What is required =
Treat the line with "Image resolution: width=1352" as the starting point. Write it out and every line after it through the end of the listing below, exactly.

Extracted data =
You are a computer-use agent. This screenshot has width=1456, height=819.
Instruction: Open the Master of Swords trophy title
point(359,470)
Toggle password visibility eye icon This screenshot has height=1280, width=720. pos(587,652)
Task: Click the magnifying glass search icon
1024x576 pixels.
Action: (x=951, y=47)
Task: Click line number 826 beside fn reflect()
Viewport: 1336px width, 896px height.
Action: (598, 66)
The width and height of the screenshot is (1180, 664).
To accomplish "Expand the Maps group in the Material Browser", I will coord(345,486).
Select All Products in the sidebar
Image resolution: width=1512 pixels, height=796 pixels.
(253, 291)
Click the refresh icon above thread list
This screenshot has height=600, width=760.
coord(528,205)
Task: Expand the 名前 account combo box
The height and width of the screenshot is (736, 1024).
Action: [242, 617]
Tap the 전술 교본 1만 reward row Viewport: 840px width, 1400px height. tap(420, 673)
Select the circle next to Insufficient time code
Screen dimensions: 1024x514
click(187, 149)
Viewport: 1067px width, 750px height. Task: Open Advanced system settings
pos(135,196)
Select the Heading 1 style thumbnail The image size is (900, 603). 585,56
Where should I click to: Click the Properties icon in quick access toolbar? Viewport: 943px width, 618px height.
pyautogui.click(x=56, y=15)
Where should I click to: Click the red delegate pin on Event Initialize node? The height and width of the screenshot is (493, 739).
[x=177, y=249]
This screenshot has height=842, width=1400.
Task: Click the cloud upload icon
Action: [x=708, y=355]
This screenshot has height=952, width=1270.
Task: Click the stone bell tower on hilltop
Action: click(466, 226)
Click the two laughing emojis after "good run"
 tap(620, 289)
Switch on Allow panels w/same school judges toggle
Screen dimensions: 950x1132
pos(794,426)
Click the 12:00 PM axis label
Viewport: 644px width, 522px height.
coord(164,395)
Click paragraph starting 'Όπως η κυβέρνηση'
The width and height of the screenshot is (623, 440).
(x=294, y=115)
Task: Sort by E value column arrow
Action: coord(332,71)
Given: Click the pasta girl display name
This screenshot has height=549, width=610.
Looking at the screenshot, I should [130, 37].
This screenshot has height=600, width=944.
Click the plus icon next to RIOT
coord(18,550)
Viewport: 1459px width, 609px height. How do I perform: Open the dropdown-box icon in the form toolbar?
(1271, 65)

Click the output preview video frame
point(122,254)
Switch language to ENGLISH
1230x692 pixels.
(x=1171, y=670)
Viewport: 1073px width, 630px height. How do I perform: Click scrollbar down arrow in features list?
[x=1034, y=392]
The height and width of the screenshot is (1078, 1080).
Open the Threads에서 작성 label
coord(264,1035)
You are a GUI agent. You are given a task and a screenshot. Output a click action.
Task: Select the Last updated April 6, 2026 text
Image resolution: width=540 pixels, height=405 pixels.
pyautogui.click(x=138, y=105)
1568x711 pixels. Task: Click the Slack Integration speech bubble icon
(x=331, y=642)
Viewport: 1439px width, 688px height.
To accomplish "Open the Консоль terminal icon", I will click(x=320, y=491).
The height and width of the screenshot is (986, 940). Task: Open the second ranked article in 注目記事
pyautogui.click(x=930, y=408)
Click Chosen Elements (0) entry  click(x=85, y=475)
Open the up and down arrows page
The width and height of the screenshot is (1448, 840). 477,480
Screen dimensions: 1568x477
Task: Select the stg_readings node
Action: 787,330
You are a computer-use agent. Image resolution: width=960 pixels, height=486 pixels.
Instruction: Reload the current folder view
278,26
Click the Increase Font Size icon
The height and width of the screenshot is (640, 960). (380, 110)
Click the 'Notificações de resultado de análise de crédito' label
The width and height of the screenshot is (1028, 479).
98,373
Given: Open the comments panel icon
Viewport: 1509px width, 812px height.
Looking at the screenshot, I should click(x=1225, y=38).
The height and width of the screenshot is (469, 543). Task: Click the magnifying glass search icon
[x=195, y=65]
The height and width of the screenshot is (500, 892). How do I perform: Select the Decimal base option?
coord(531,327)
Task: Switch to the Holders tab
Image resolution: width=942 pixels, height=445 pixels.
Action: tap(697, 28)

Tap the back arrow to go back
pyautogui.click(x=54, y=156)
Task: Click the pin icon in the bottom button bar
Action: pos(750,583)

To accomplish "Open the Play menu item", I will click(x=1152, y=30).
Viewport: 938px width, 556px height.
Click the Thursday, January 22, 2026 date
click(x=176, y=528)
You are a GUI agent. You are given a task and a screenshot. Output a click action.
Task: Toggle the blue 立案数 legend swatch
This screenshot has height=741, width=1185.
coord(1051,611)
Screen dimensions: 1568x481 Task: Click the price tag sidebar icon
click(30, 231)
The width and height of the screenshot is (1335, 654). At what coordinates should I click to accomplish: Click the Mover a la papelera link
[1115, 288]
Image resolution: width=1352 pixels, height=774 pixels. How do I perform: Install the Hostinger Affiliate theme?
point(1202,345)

Response =
Image resolution: width=1352 pixels, height=774 pixels. How do I perform: Install the Hostinger Affiliate theme?
point(1202,345)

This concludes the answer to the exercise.